All I can say is - wow, it was a great exhibit! I've been to some "special" traveling exhibits that were pretty small, i.e. really not that many artifacts, and you could see it in 20 minutes. Not this exhibit! It was large, well laid out and well spaced out. I think it took up pretty much the entire ground floor of one of the LACMA buildings. I usually don't do audio tours, but it was included in the ticket price and I thought I might actually listen to it this time. I did, and it was very informative - I definitely got more out of the exhibit because of the audio tour. It was very cool to see the originals of a couple of items that have been reproduced at the Getty Villa, as well as a lot of Roman glass from the Villa's collection that hasn't been on display! They had the wall panels from the entire dining room of a house, some of which has only relatively recently been discovered and rehabilitated. They had another huge panel from another house that was a garden on the wall, all birds and flowers and plants. Apparently a Roman "thing" was to make copies of Greek art, so there was a lot of that - with a Roman twist of course. Afterwards, I went to a lecture on that aspect of the Roman villa by the curator of the exhibit, who works at and is temporarily on loan from the Getty Villa. The woman from LACMA introduced him as being from their "sister museum", the Getty, and he stressed that far from being rivals they are often collaborators.

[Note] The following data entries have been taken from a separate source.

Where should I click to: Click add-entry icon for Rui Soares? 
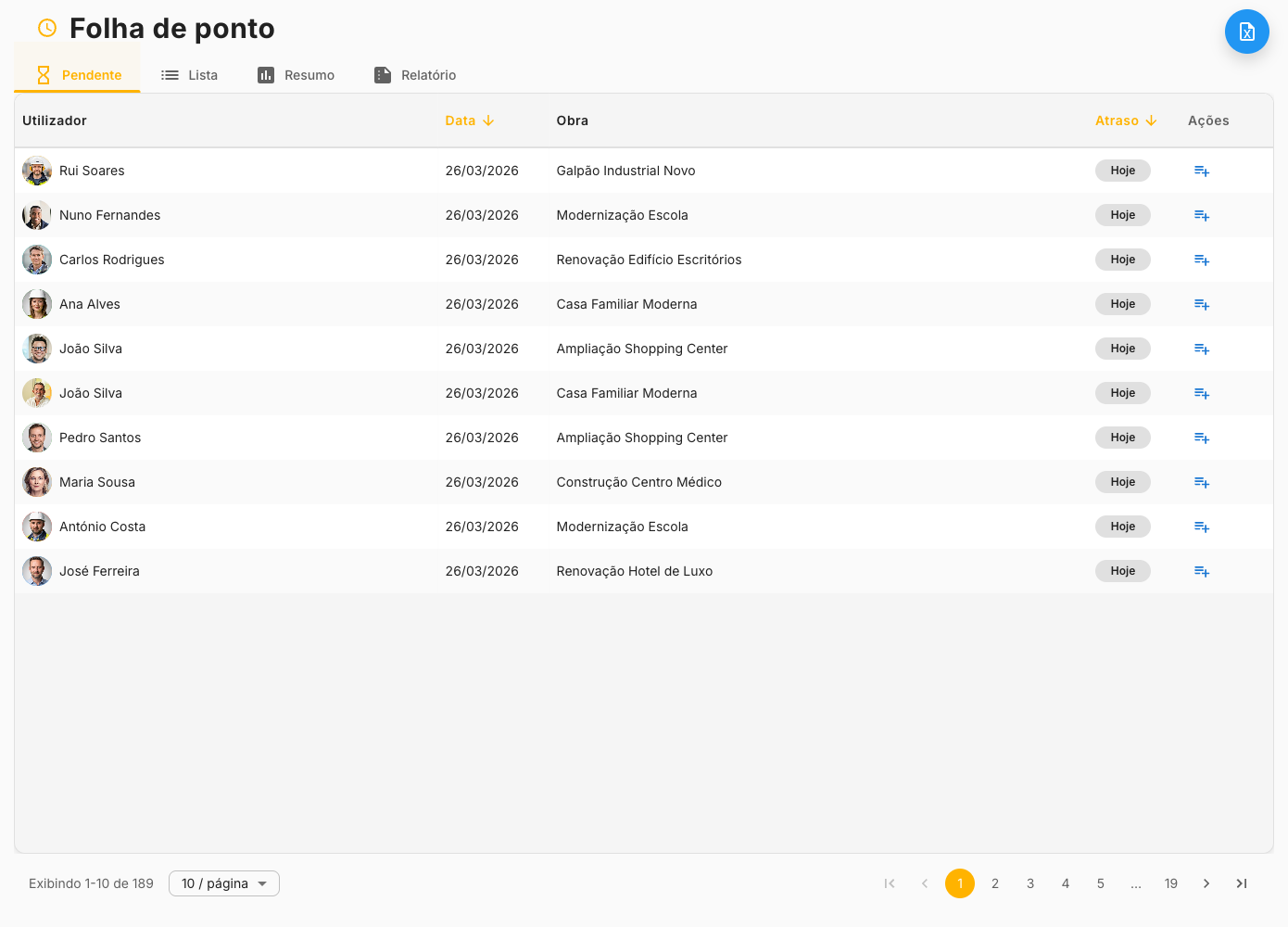click(1201, 171)
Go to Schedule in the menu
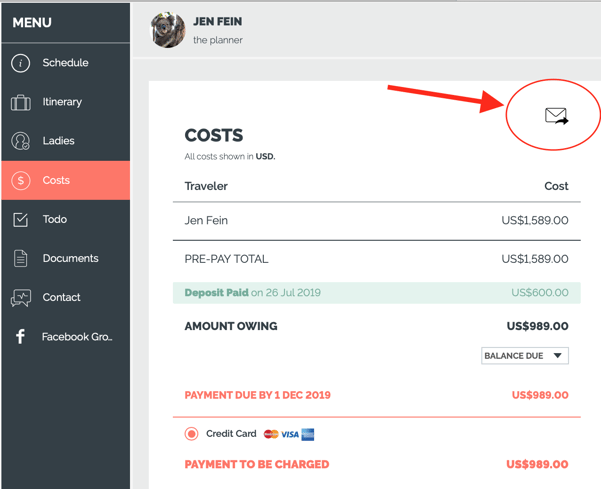 pos(66,63)
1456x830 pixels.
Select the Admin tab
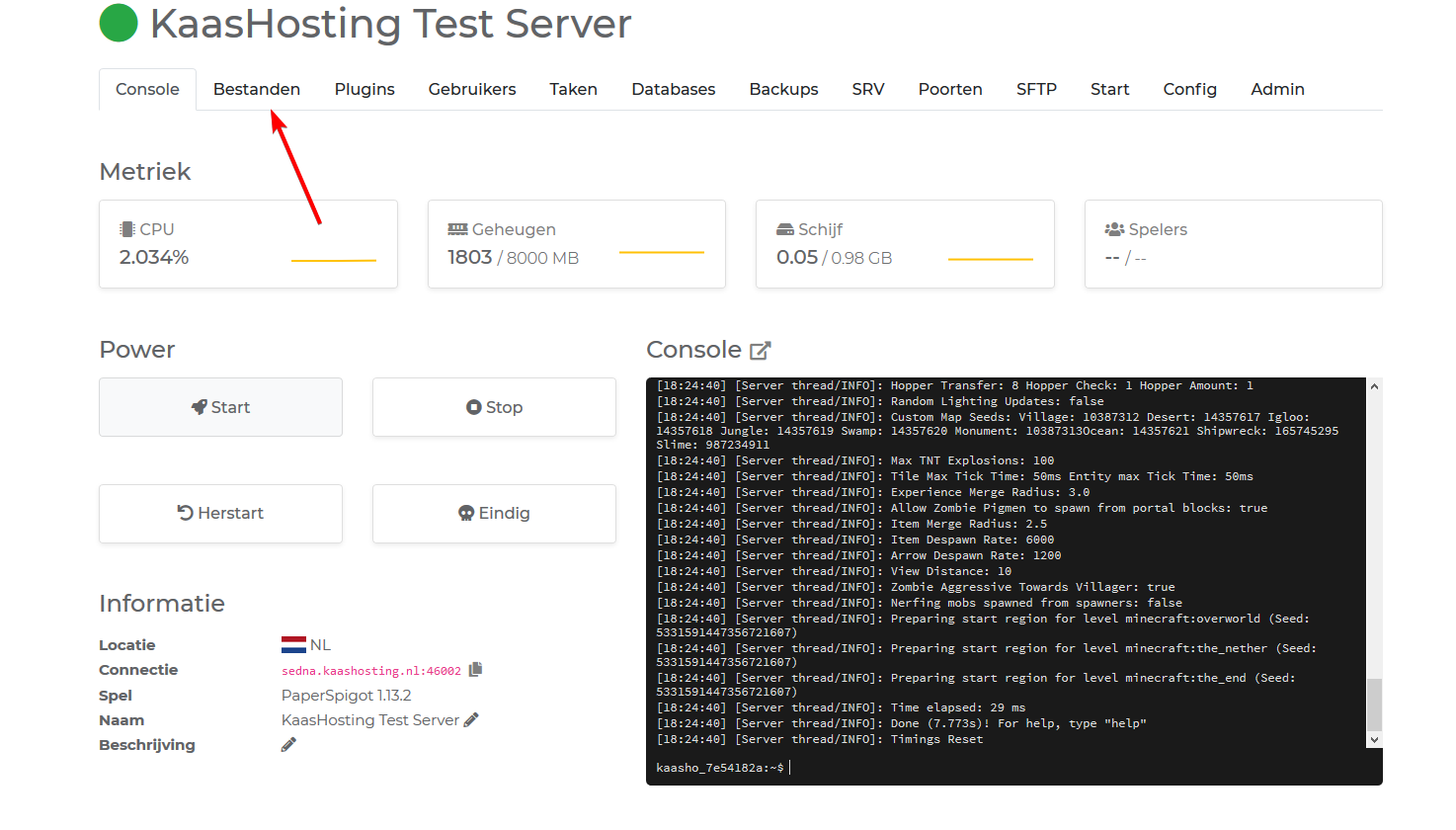1277,90
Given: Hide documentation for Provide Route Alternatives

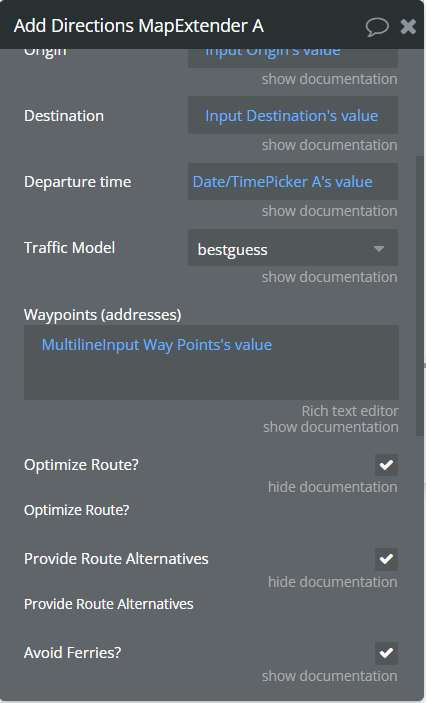Looking at the screenshot, I should 332,582.
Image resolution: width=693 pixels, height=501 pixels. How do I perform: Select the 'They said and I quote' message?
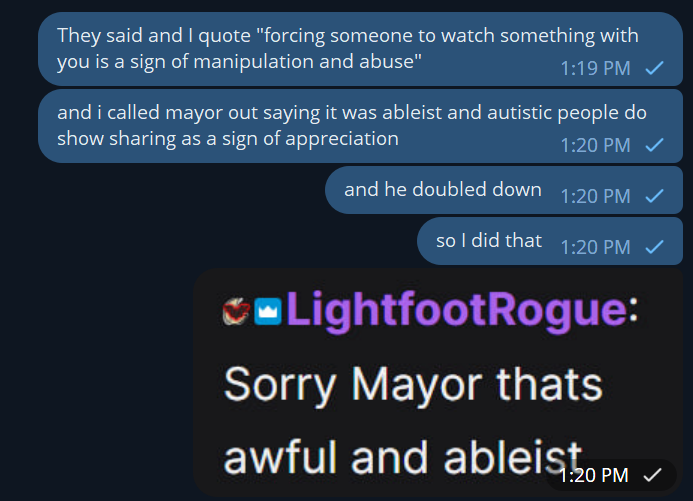[x=360, y=49]
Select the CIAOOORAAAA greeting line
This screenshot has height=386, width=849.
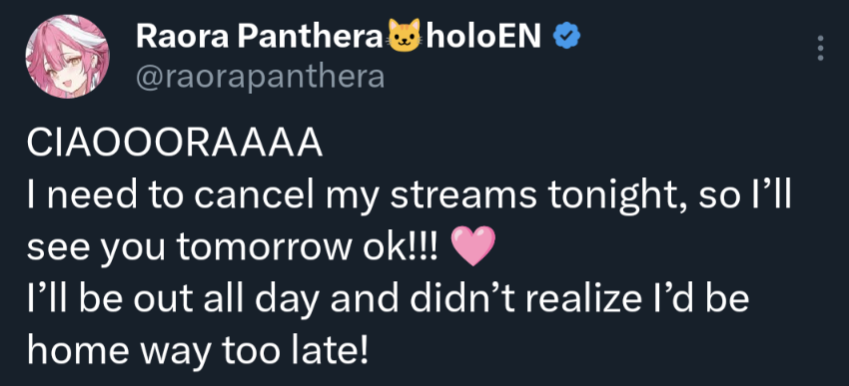174,146
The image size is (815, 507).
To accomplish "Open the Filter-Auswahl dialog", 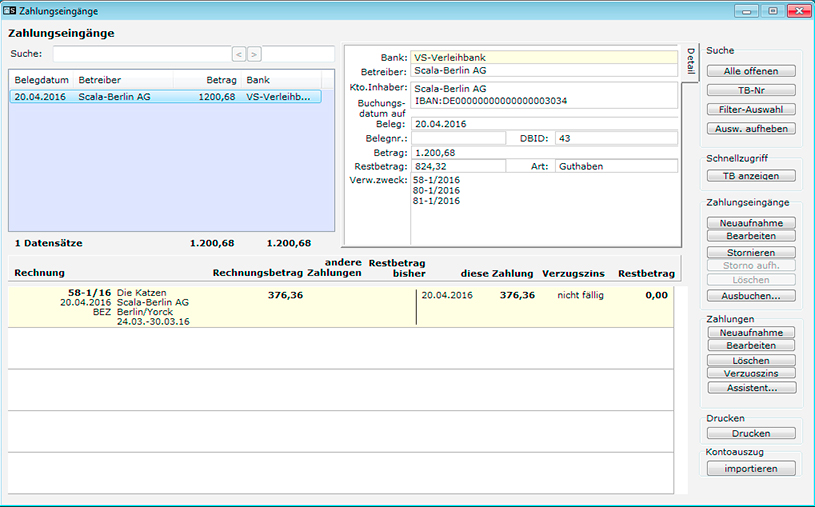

Me, I think they're just saying that because they're cooperating on this exhibit ;-) They've always been rivals.
It didn't say this anywhere at LACMA, on anything they were giving out about the exhibit, but the Getty curator said that if you have a ticket or stub to the Pompeii exhibit, it gets you into the Getty Villa without a reservation, you can show up any time. I will definitely be checking that out!
Finally, let me just say - GO, you will love it!